> _Short task_: Reproduce the following lines word for word, leaving out the pictures.

(Lines listed in a dataset)
——————————

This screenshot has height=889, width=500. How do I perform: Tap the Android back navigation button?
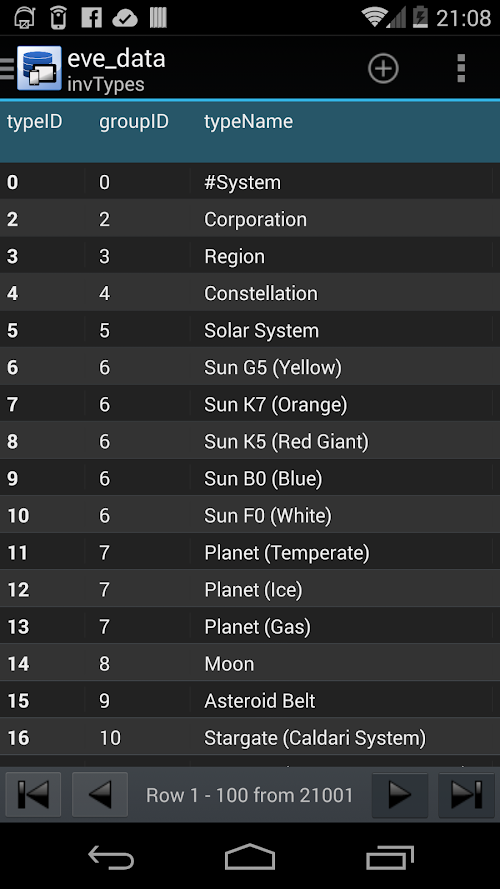tap(111, 857)
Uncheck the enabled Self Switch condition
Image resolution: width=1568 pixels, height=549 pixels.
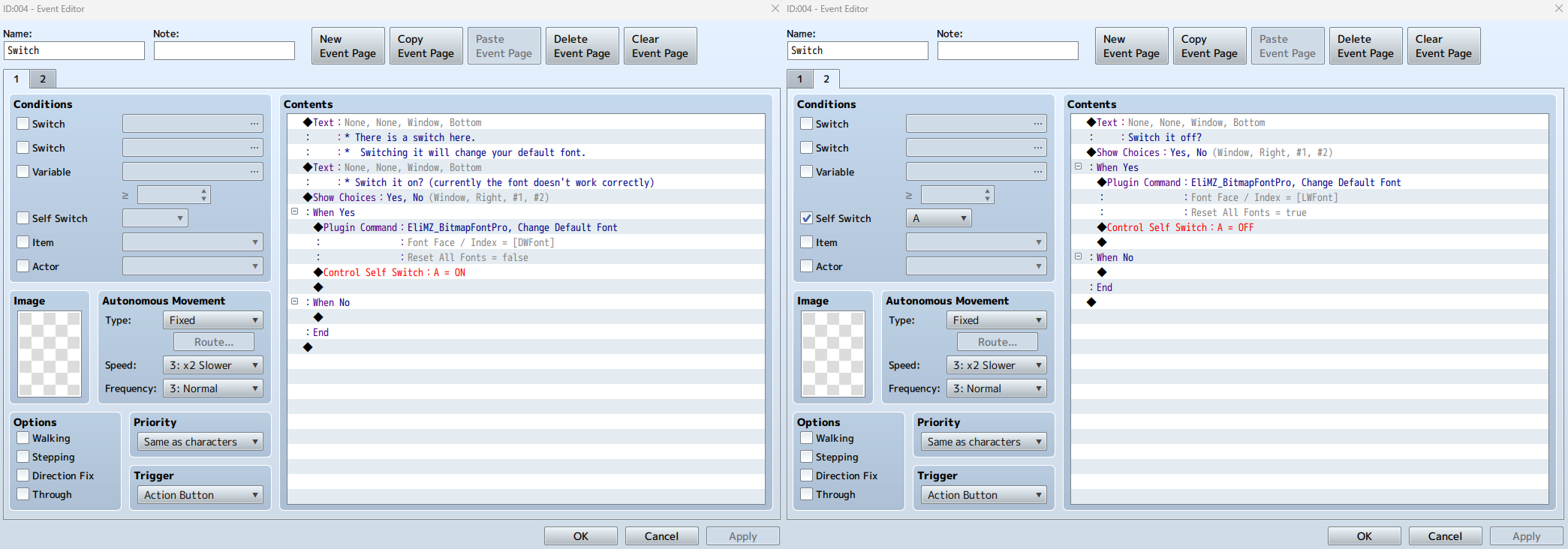pyautogui.click(x=807, y=218)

——————————

> _Finished task_:
This screenshot has height=889, width=500. How do I perform: Tap the Android back navigation button?
tap(111, 857)
Uncheck the enabled Self Switch condition
Image resolution: width=1568 pixels, height=549 pixels.
pyautogui.click(x=807, y=218)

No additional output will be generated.